In defeat, Mr. Reid acted like a putz. He blamed the loss on the failure of the American Medical Association to deliver Republican votes.

"Reid told colleagues that the AMA said it could deliver 27 Republican votes for the legislation, according to two Senate Democratic lawmakers, who spoke on condition of anonymity," the Hill newspaper reported.

Even if that were true - the AMA says it isn't - it's not a very politic thing to say about a lobbying group whose help Mr. Reid will need to get Obamacare passed.

(Only about 17 percent of physicians belong to the AMA, a fact which journalists who write about health care ought to note, but rarely do.)

Many Republicans do support giving doctors relief from Medicare reimbursement cuts. It's the fiscal sleight of hand to which they object.

The defeat leaves Democrats between a rock and a hard place. They still must merge the Baucus bill with the much more expensive HELP version.
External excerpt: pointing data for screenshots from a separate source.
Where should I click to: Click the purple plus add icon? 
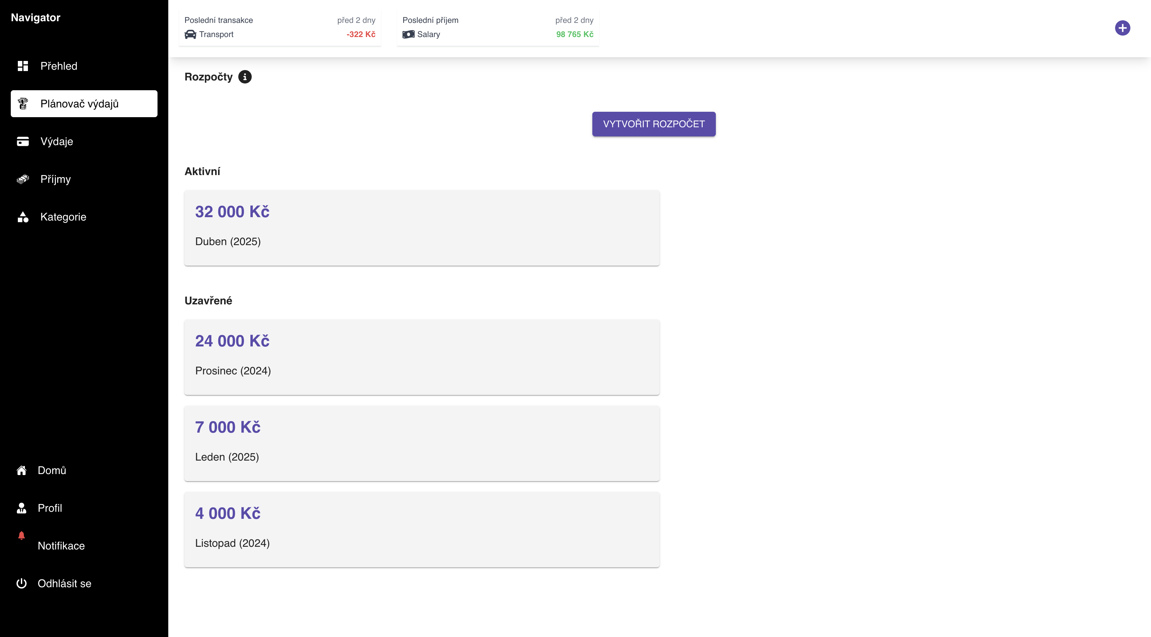pyautogui.click(x=1122, y=28)
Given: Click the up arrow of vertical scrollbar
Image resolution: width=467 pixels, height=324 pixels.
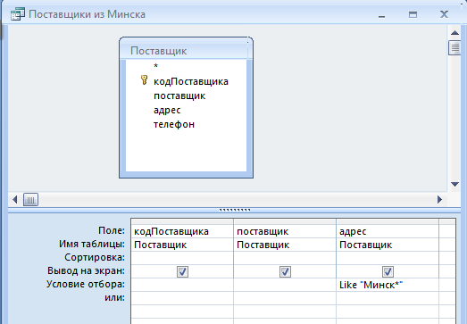Looking at the screenshot, I should point(454,33).
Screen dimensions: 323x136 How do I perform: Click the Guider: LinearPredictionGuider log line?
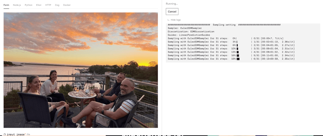pos(189,35)
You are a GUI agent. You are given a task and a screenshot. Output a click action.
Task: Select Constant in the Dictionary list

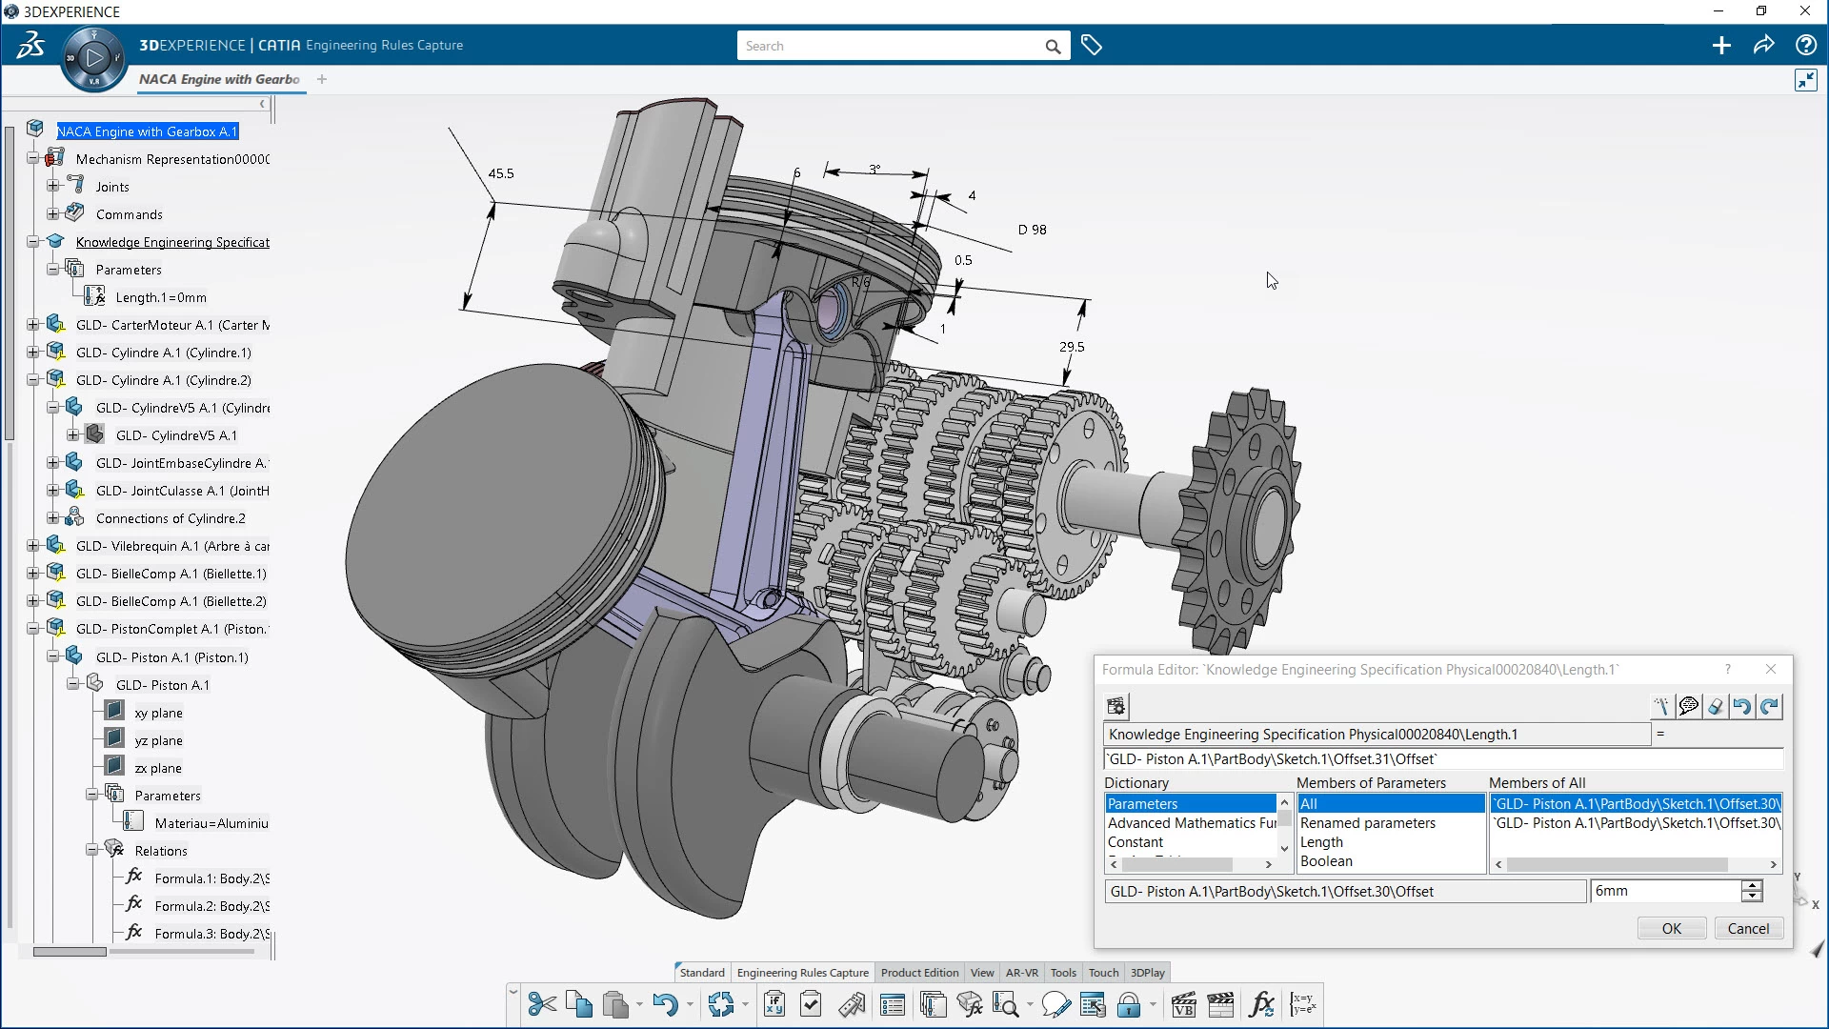[x=1135, y=841]
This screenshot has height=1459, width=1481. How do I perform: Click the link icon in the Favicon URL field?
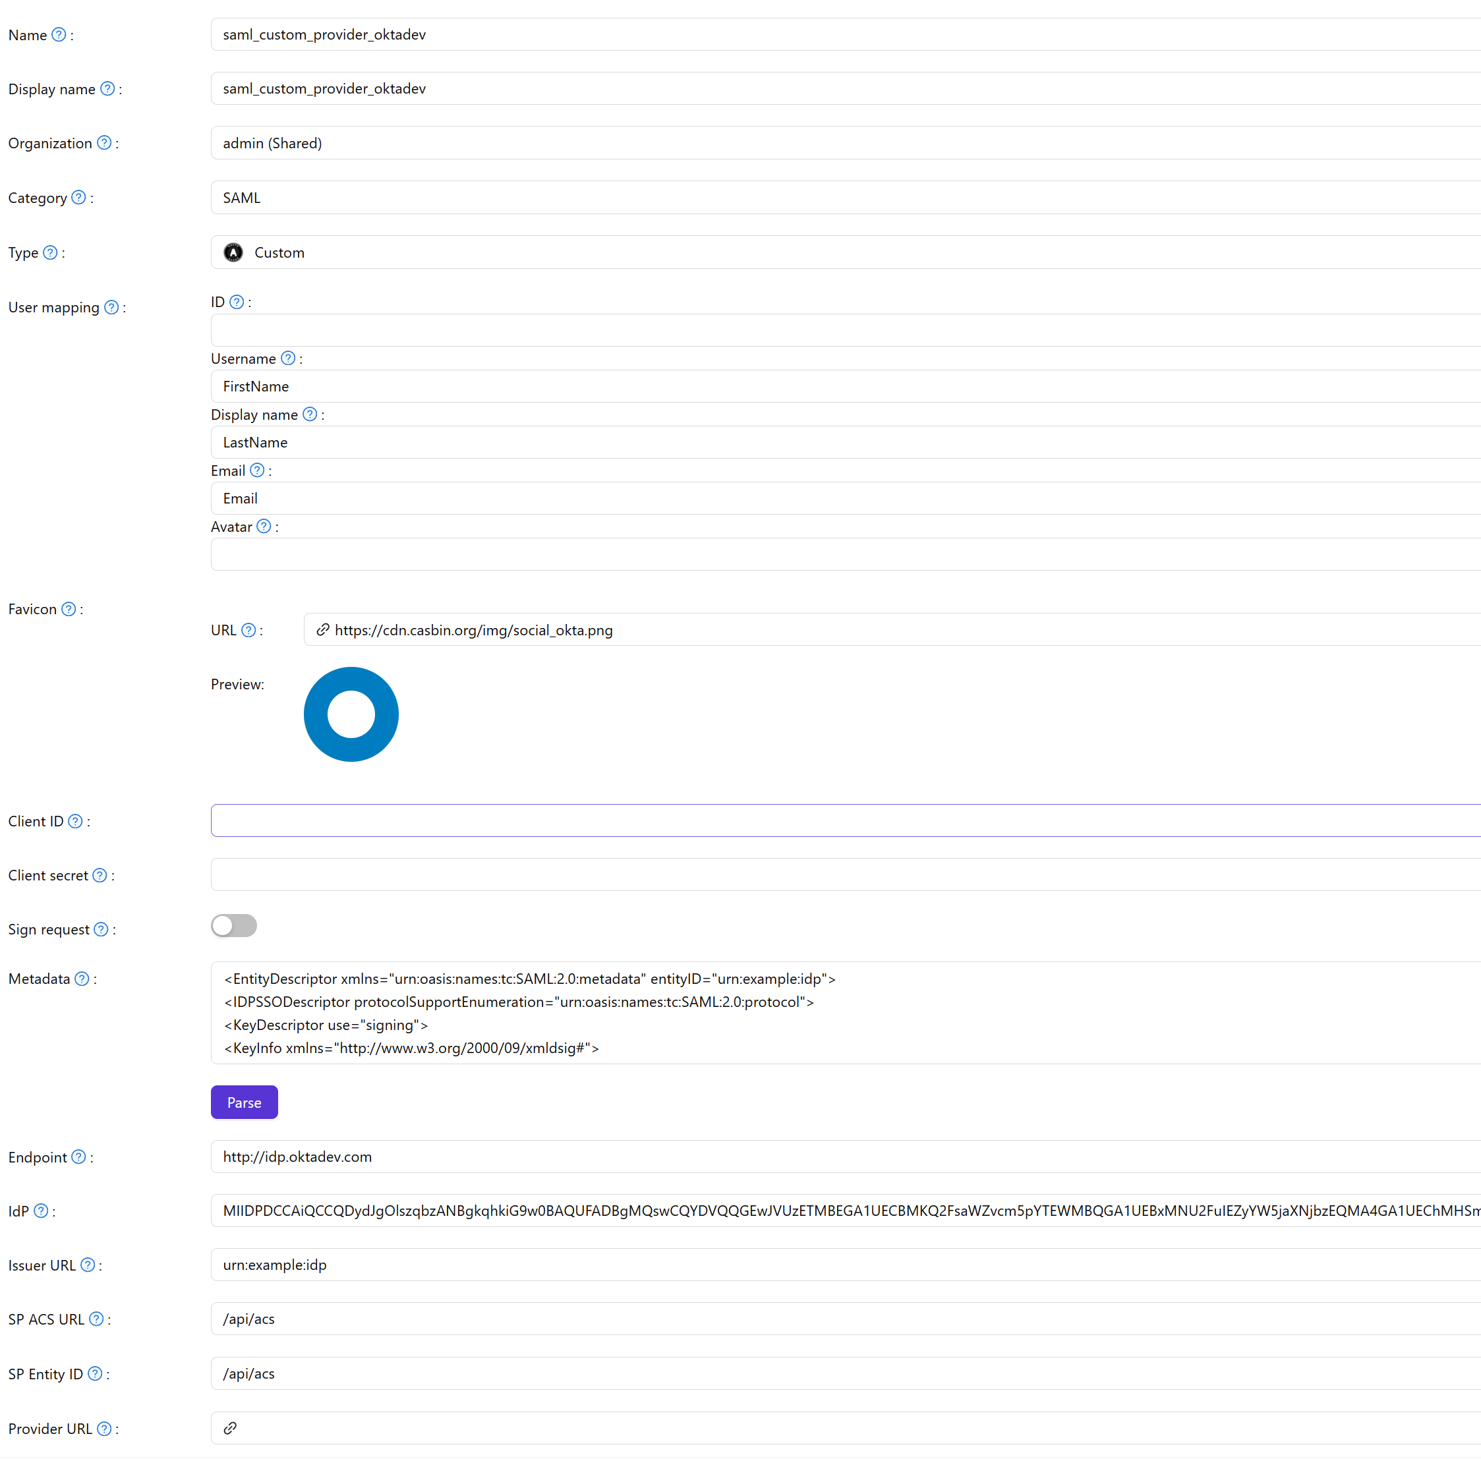tap(323, 630)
The combined bill probably can't be passed unless the Medicare reimbursement problem is fixed, but that problem can't be fixed without making it plain that Obamacare will balloon the deficit.

Making the deals and twisting the arms necessary to get this done might be beyond the abilities of even the greatest Senate leader, Lyndon Johnson. And Harry Reid is no LBJ.

Yuval Levin, who monitors health-care issues for the Ethics and Public Policy Center, summed up the situation: "[The] vote showed [Senate Democrats] a leader unsure of himself, lacking an accurate vote count, and surprised by developments on the Senate floor."

Jack Kelly is a columnist for The Blade and the Pittsburgh Post-Gazette.